Exercise aim
Repeat the listing verbatim. Drop any pictures.

Task data

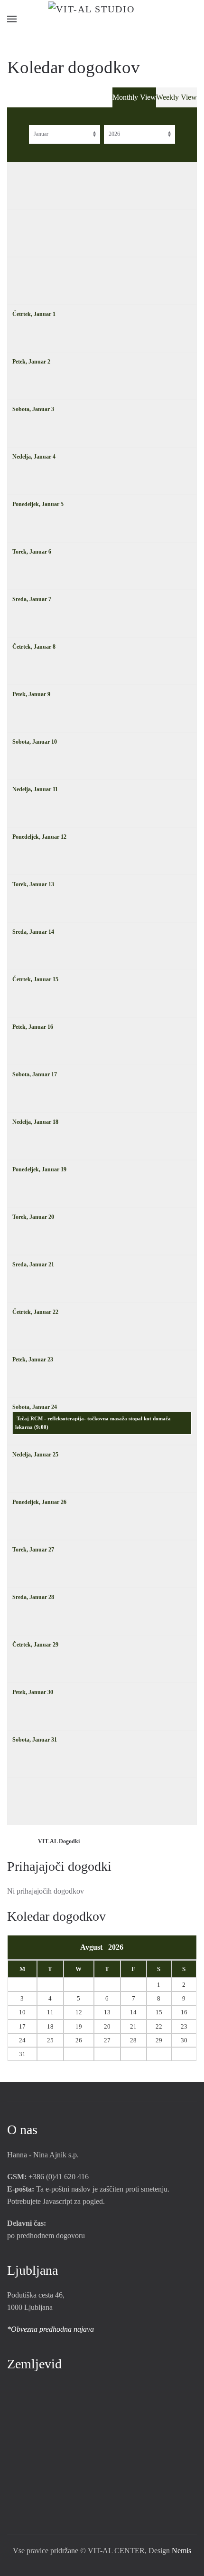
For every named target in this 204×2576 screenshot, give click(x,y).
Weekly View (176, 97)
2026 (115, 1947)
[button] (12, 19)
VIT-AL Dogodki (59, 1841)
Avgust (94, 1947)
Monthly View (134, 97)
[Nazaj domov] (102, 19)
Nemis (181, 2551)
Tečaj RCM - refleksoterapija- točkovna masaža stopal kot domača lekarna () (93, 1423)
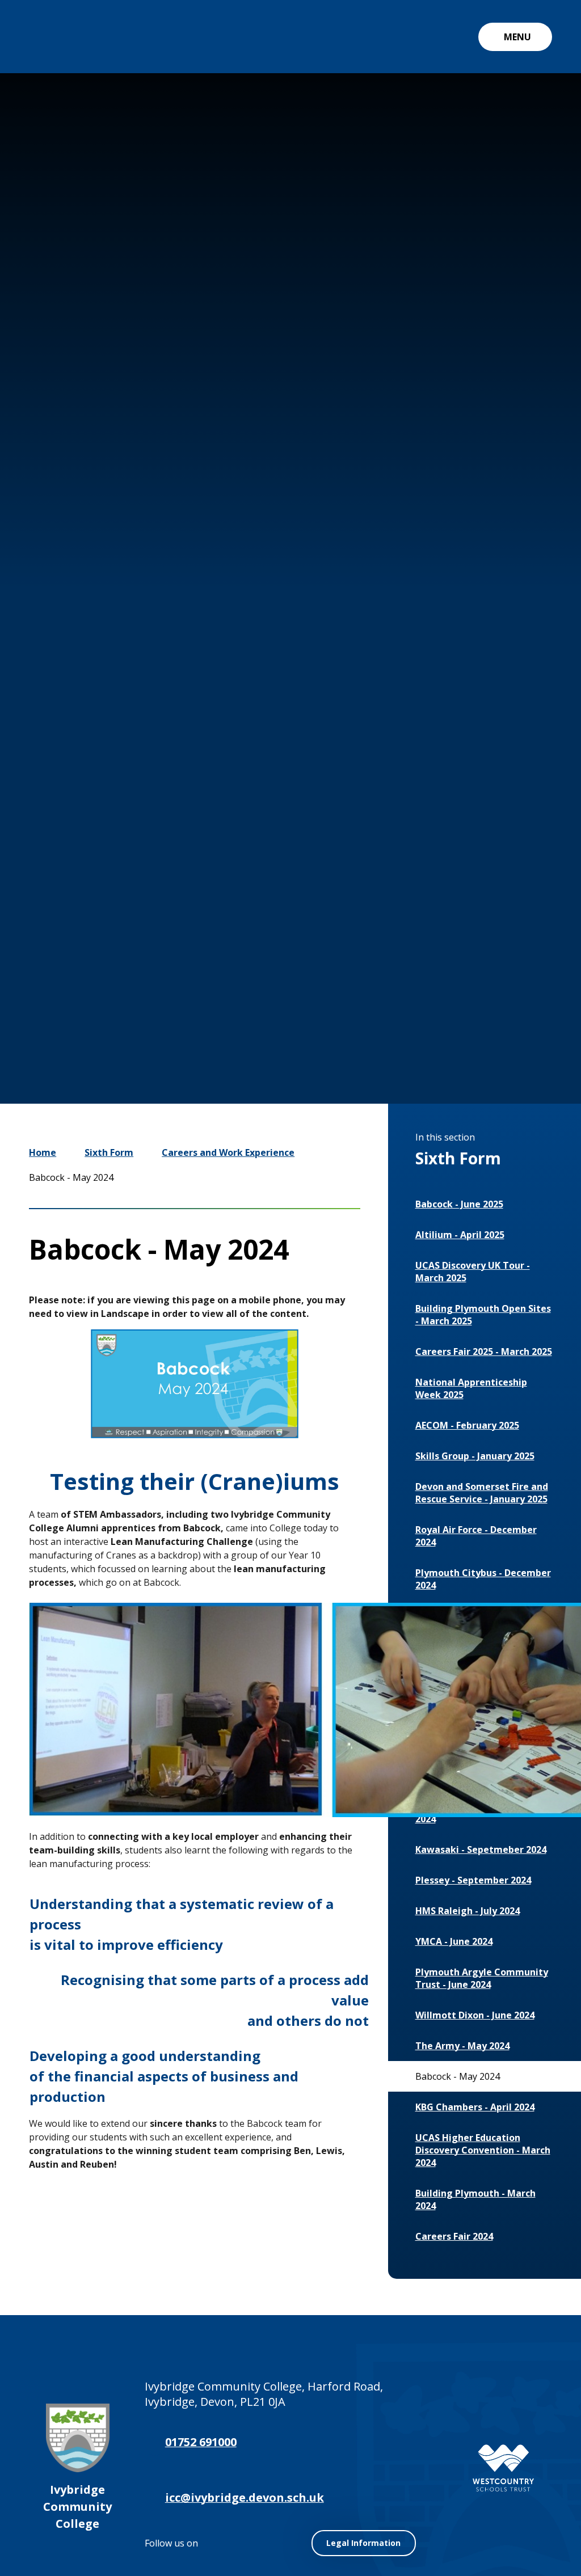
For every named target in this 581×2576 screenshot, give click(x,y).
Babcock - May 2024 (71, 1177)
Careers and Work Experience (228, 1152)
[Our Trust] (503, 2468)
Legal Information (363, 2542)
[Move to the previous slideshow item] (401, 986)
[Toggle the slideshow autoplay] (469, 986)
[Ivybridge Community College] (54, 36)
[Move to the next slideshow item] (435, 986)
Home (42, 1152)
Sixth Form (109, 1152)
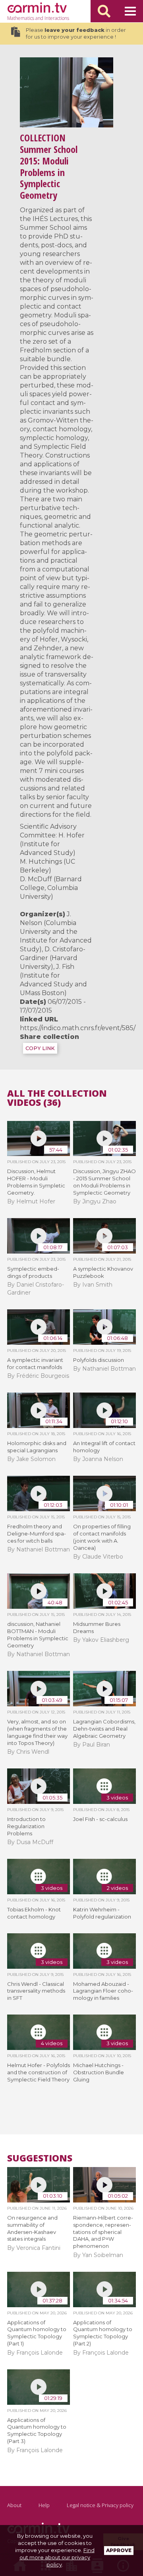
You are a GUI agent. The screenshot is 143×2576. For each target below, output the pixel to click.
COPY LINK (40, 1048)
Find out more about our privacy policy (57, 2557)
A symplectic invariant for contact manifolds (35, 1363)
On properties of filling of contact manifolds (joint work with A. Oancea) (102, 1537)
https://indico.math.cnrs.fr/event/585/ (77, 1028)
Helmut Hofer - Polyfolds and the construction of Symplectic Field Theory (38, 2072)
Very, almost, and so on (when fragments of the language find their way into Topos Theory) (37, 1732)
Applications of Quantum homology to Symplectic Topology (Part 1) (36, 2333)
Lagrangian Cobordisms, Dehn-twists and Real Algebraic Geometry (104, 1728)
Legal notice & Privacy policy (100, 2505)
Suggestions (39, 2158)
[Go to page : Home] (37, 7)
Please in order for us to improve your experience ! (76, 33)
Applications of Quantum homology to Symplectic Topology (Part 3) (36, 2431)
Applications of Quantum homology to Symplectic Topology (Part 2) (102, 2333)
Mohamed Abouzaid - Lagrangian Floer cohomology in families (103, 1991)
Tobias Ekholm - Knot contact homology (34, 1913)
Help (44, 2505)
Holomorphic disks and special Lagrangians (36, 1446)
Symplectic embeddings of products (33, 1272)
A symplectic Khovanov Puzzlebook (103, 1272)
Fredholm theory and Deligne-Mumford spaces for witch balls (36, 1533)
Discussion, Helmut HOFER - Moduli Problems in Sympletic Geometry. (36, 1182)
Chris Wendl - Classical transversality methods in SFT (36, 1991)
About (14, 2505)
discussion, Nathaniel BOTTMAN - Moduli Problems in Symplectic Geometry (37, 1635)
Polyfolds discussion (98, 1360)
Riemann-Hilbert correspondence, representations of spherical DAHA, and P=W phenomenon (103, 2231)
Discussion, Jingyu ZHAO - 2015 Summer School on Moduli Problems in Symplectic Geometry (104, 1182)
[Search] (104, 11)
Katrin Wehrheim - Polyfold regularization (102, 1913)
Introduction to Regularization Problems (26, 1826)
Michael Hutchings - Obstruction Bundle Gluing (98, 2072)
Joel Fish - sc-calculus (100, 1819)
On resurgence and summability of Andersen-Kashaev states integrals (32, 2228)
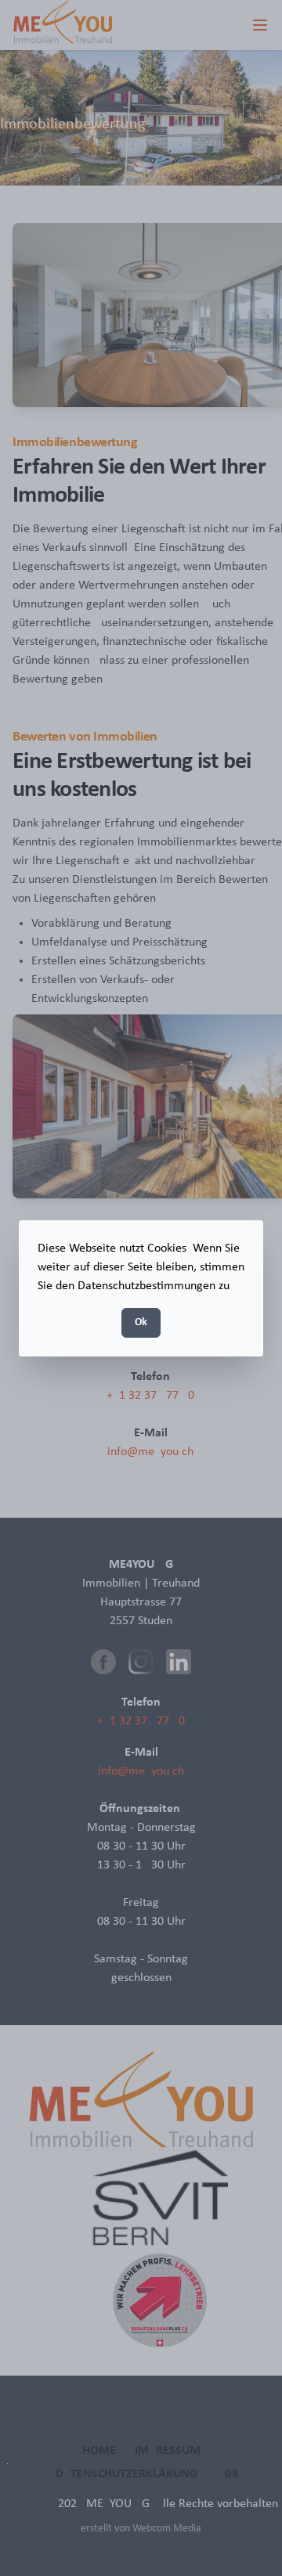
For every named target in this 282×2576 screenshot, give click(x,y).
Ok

Response to the task
For every named target in this 204×2576 screenshot, give click(x,y).
Weekly View (176, 97)
2026 (115, 1947)
[button] (12, 19)
VIT-AL Dogodki (59, 1841)
Avgust (94, 1947)
Monthly View (134, 97)
[Nazaj domov] (102, 19)
Nemis (181, 2551)
Tečaj RCM - refleksoterapija- točkovna masaža stopal kot domača lekarna () (93, 1423)
For every named target in this 581×2576 screenshot, give click(x,y).
Babcock - May 2024 (71, 1177)
Careers and Work Experience (228, 1152)
[Our Trust] (503, 2468)
Legal Information (363, 2542)
[Move to the previous slideshow item] (401, 986)
[Toggle the slideshow autoplay] (469, 986)
[Ivybridge Community College] (54, 36)
[Move to the next slideshow item] (435, 986)
Home (42, 1152)
Sixth Form (109, 1152)
You are a GUI agent. The screenshot is 143×2576. For each target below, output the pixel to click.
COPY LINK (40, 1048)
Find out more about our privacy policy (57, 2557)
A symplectic invariant for contact manifolds (35, 1363)
On properties of filling of contact manifolds (joint work with A. Oancea) (102, 1537)
https://indico.math.cnrs.fr/event/585/ (77, 1028)
Helmut Hofer - Polyfolds and the construction of Symplectic Field Theory (38, 2072)
Very, almost, and so on (when fragments of the language find their way into Topos Theory) (37, 1732)
Applications of Quantum homology to Symplectic Topology (Part 1) (36, 2333)
Lagrangian Cobordisms, Dehn-twists and Real Algebraic Geometry (104, 1728)
Legal notice & Privacy policy (100, 2505)
Suggestions (39, 2158)
[Go to page : Home] (37, 7)
Please in order for us to improve your experience ! (76, 33)
Applications of Quantum homology to Symplectic Topology (Part 3) (36, 2431)
Applications of Quantum homology to Symplectic Topology (Part 2) (102, 2333)
Mohamed Abouzaid - Lagrangian Floer cohomology in families (103, 1991)
Tobias Ekholm - Knot contact homology (34, 1913)
Help (44, 2505)
Holomorphic disks and special Lagrangians (36, 1446)
Symplectic embeddings of products (33, 1272)
A symplectic Khovanov Puzzlebook (103, 1272)
Fredholm theory and Deligne-Mumford spaces for witch balls (36, 1533)
Discussion, Helmut HOFER - Moduli Problems in Sympletic Geometry. (36, 1182)
Chris Wendl - Classical transversality methods in SFT (36, 1991)
About (14, 2505)
discussion, Nathaniel BOTTMAN - Moduli Problems in Symplectic Geometry (37, 1635)
Polyfolds discussion (98, 1360)
Riemann-Hilbert correspondence, representations of spherical DAHA, and P=W phenomenon (103, 2231)
Discussion, Jingyu ZHAO - 2015 Summer School on Moduli Problems in Symplectic Geometry (104, 1182)
[Search] (104, 11)
Katrin Wehrheim - Polyfold regularization (102, 1913)
Introduction to Regularization Problems (26, 1826)
Michael Hutchings - Obstruction Bundle Gluing (98, 2072)
Joel Fish - sc-calculus (100, 1819)
On resurgence and summability of Andersen-Kashaev states integrals (32, 2228)
For every named target in this 282×2576 screenshot, give click(x,y).
Ok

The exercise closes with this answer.